- _Saved entries_:
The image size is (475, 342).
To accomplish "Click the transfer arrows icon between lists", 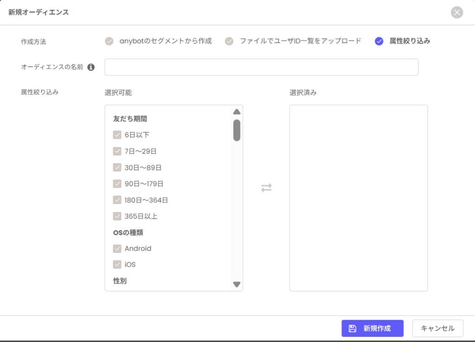I will point(266,188).
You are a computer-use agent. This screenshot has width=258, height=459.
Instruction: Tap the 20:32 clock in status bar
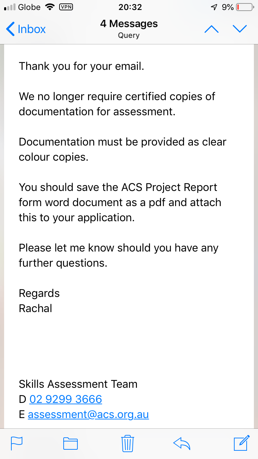coord(130,7)
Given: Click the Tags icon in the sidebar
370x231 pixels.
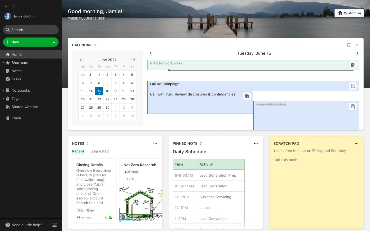Looking at the screenshot, I should [x=8, y=99].
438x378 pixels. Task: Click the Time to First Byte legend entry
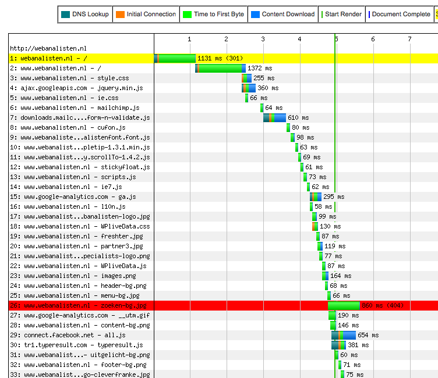(x=213, y=15)
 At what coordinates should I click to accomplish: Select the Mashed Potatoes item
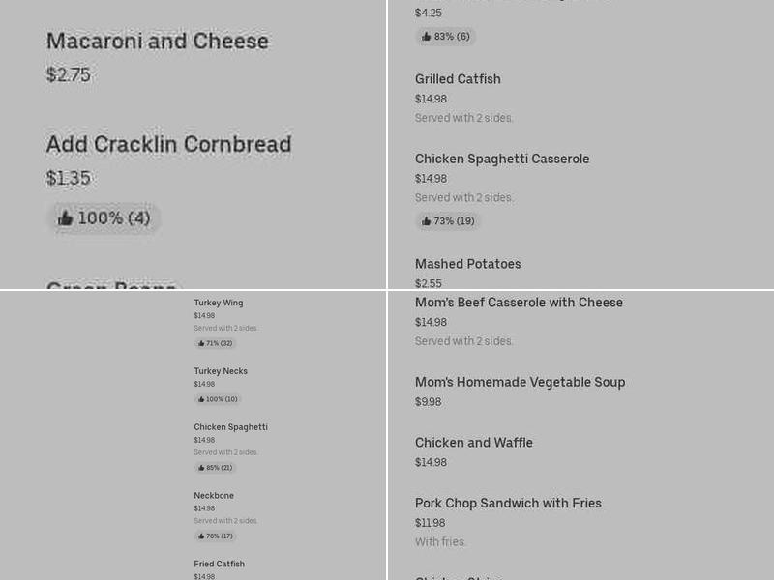(x=467, y=264)
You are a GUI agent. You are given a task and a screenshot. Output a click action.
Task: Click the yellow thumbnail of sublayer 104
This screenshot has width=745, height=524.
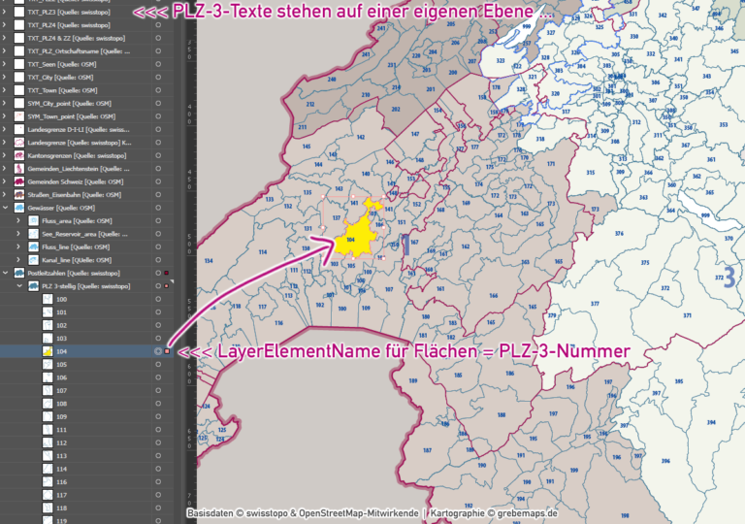[47, 351]
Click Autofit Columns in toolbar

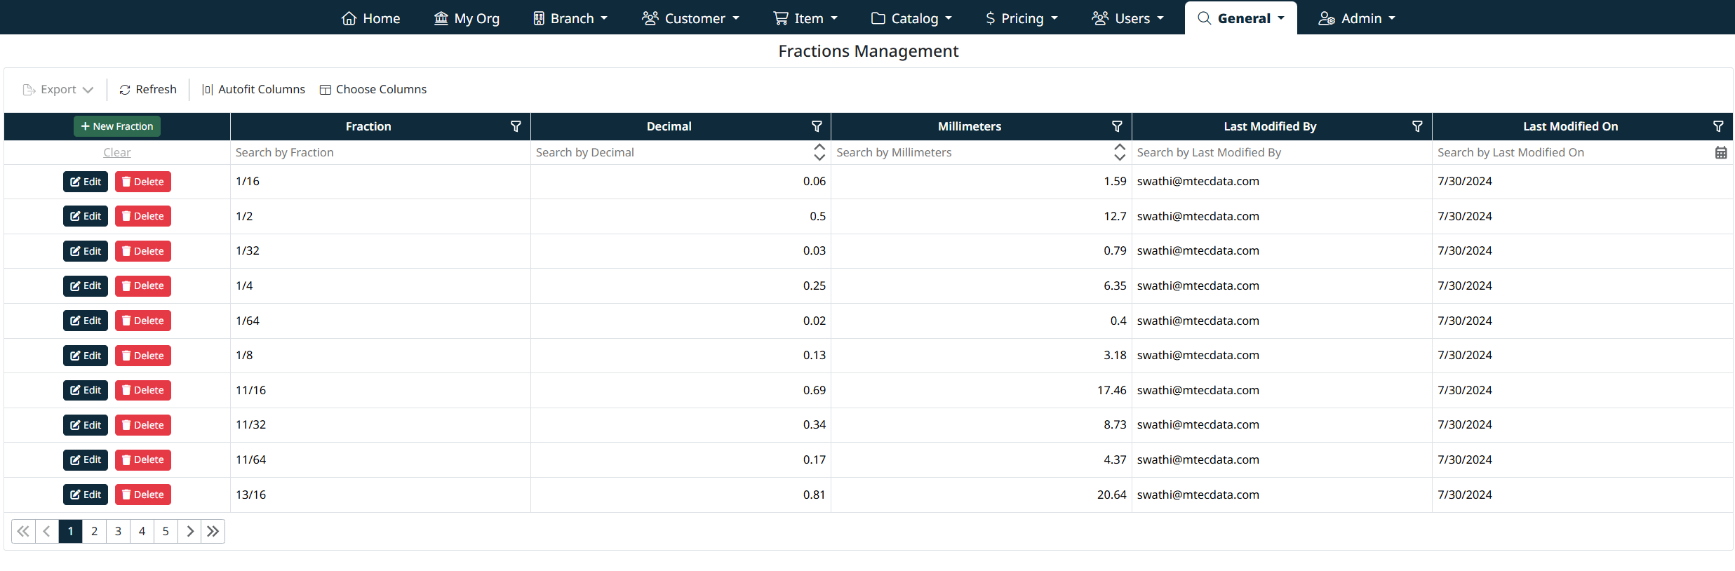[x=253, y=90]
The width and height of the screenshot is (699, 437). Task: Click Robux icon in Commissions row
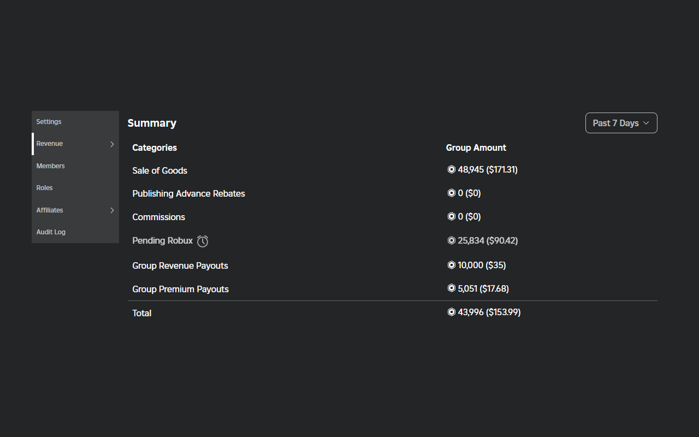[x=451, y=216]
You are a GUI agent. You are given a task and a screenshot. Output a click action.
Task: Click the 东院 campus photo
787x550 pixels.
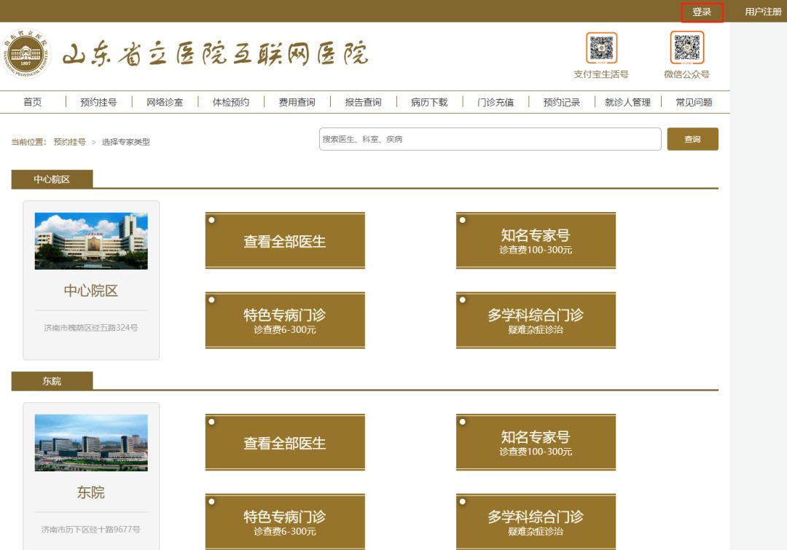click(91, 443)
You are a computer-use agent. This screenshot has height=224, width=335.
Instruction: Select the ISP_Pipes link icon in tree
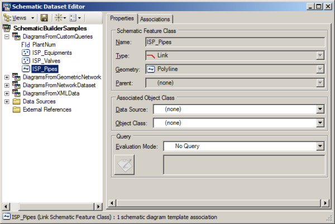pyautogui.click(x=26, y=69)
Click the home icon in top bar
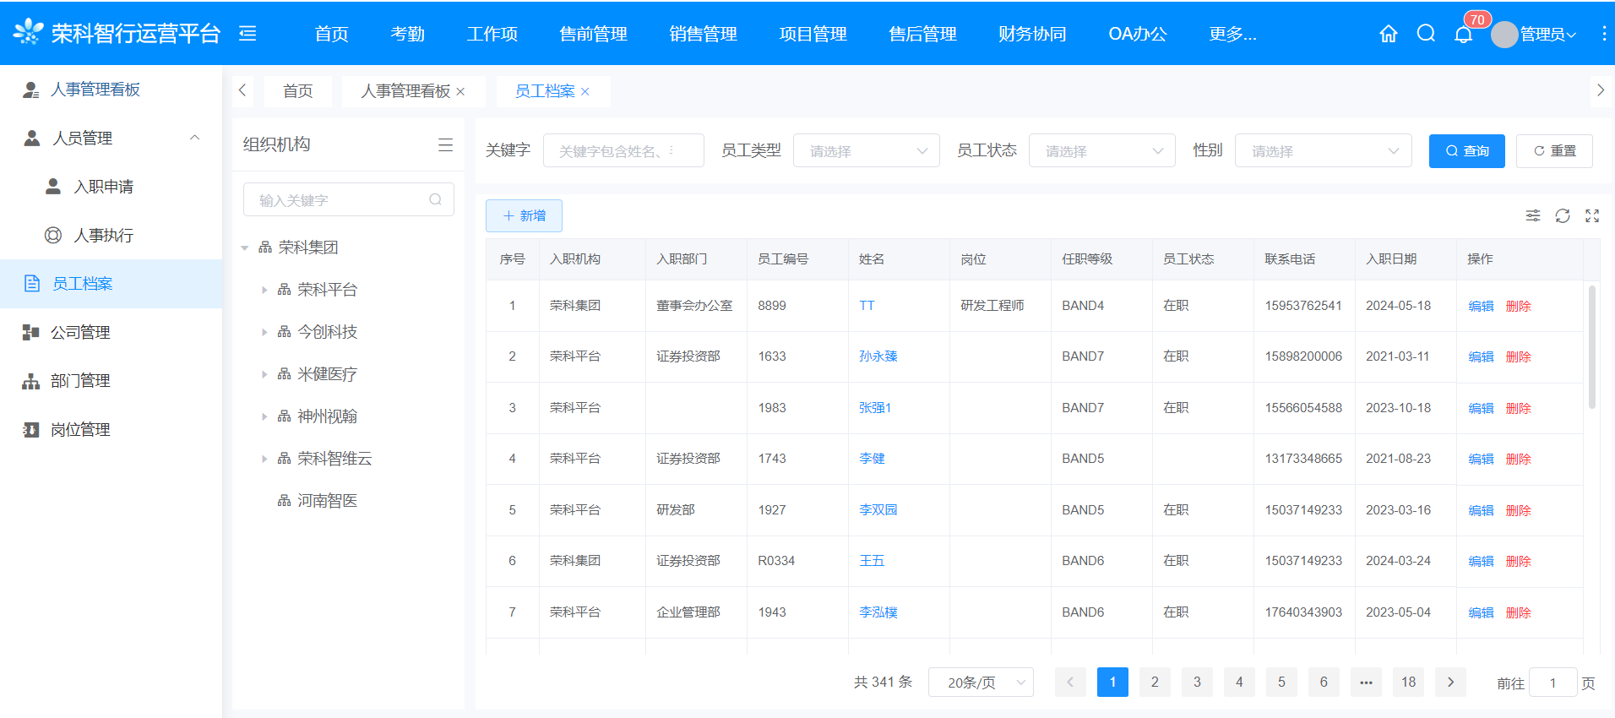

- _Problem requirements_: Which lines in the records above include the word "computer"? Copy them out.

- _Written response_:
You are a computer-use agent. This screenshot has width=258, height=459.
You are a computer-use agent. This screenshot has height=224, width=335.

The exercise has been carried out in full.